# TASK STATEMENT
Could you find every line in the records below that contains the word "agent" and copy it?

(Saved data entries)
• • •

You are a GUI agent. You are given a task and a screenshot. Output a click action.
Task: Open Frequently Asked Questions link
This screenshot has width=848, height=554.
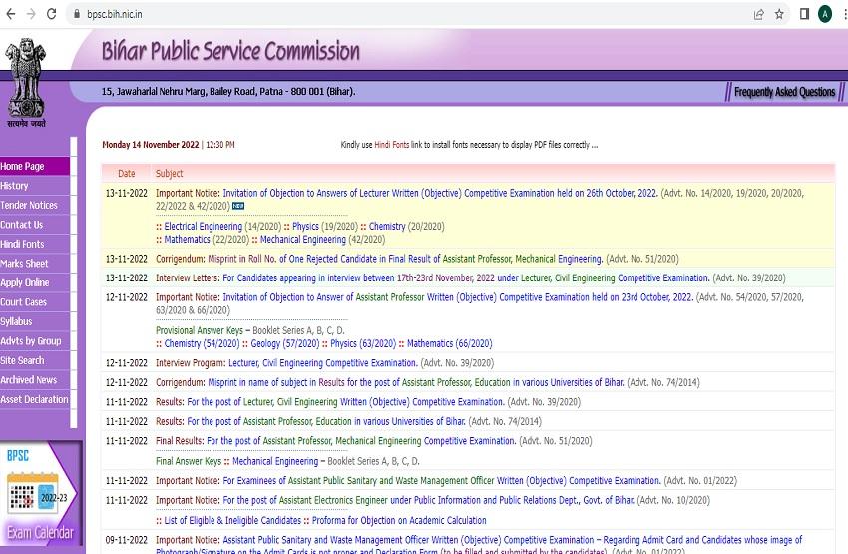coord(784,92)
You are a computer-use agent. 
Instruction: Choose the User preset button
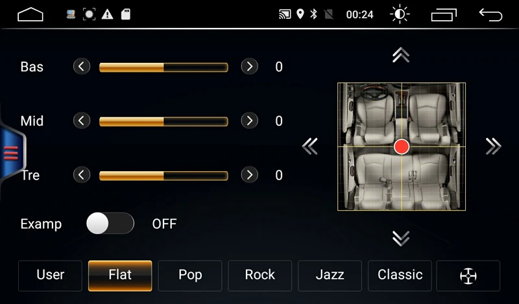(x=51, y=275)
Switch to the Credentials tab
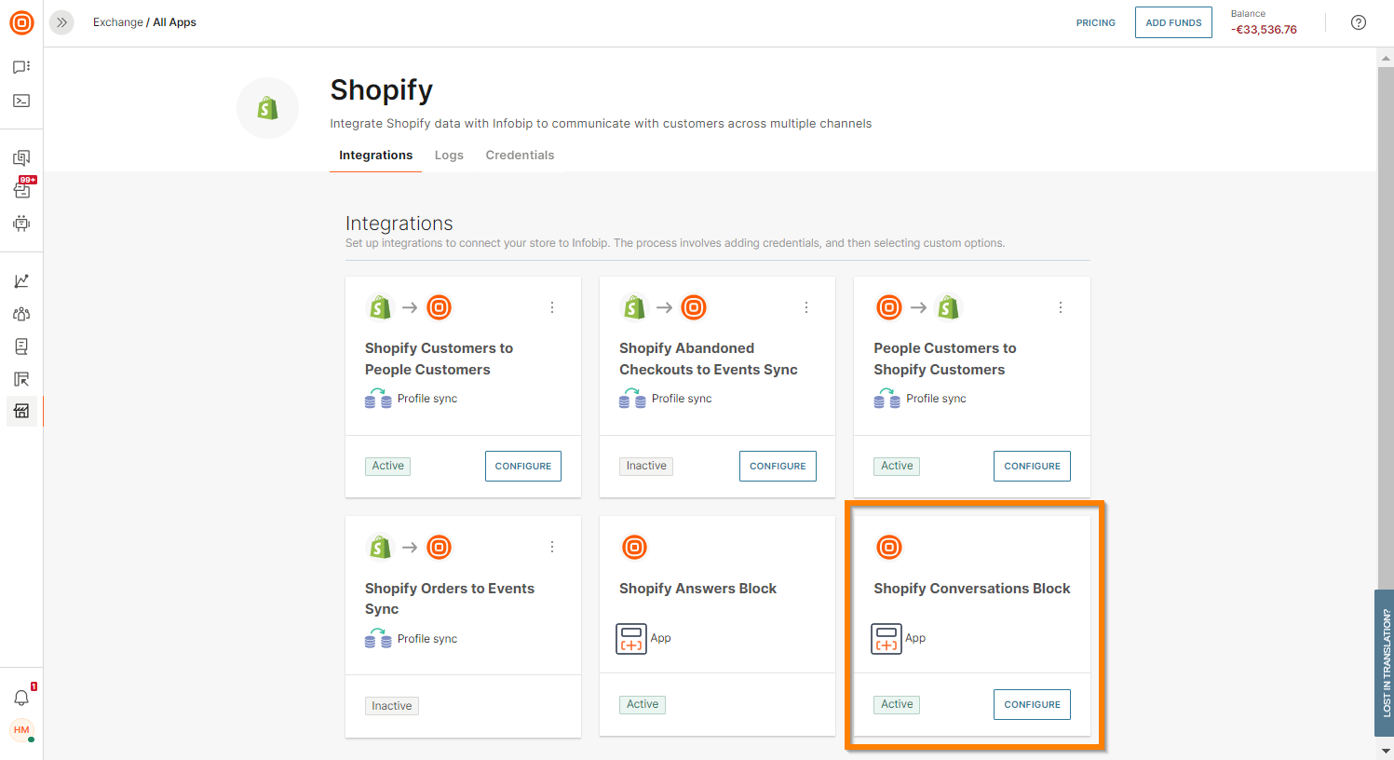The image size is (1394, 760). (520, 156)
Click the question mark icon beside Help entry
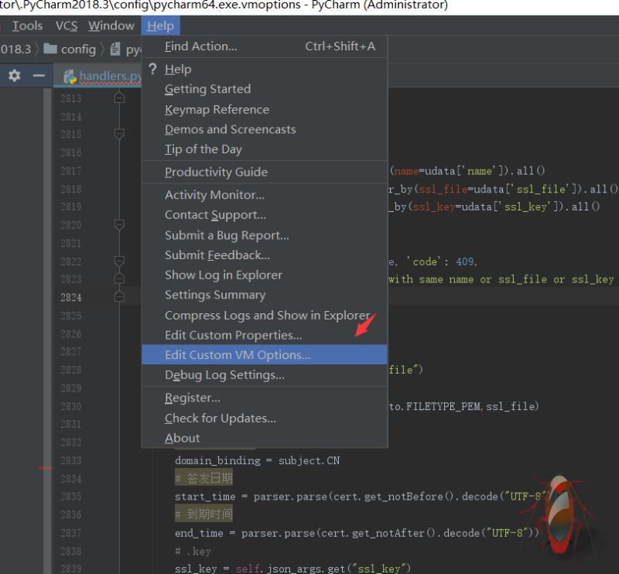 (x=152, y=70)
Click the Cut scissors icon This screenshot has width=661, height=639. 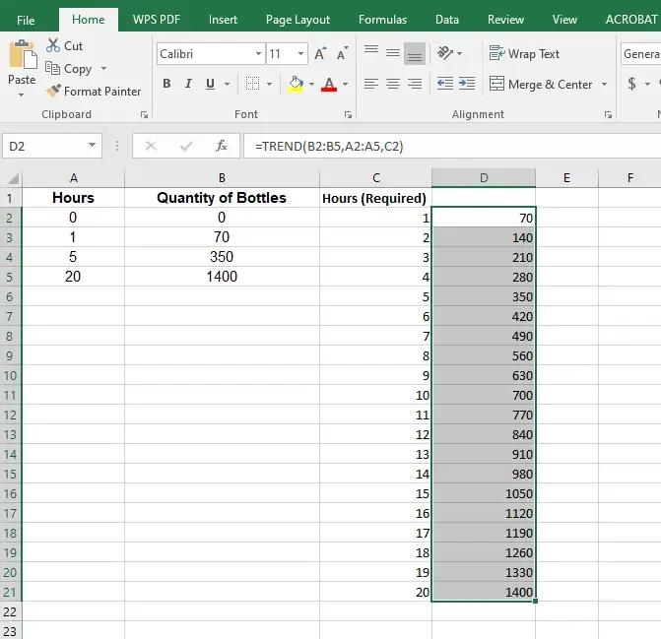[53, 46]
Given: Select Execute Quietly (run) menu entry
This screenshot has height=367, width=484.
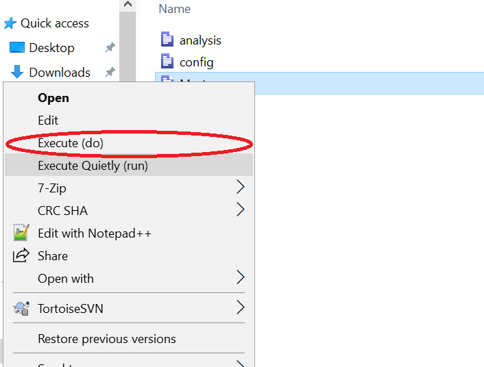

• • •

# RESPONSE BELOW
You are a GUI agent. You are given a task and a screenshot. Output a click action.
You are a computer-use agent. 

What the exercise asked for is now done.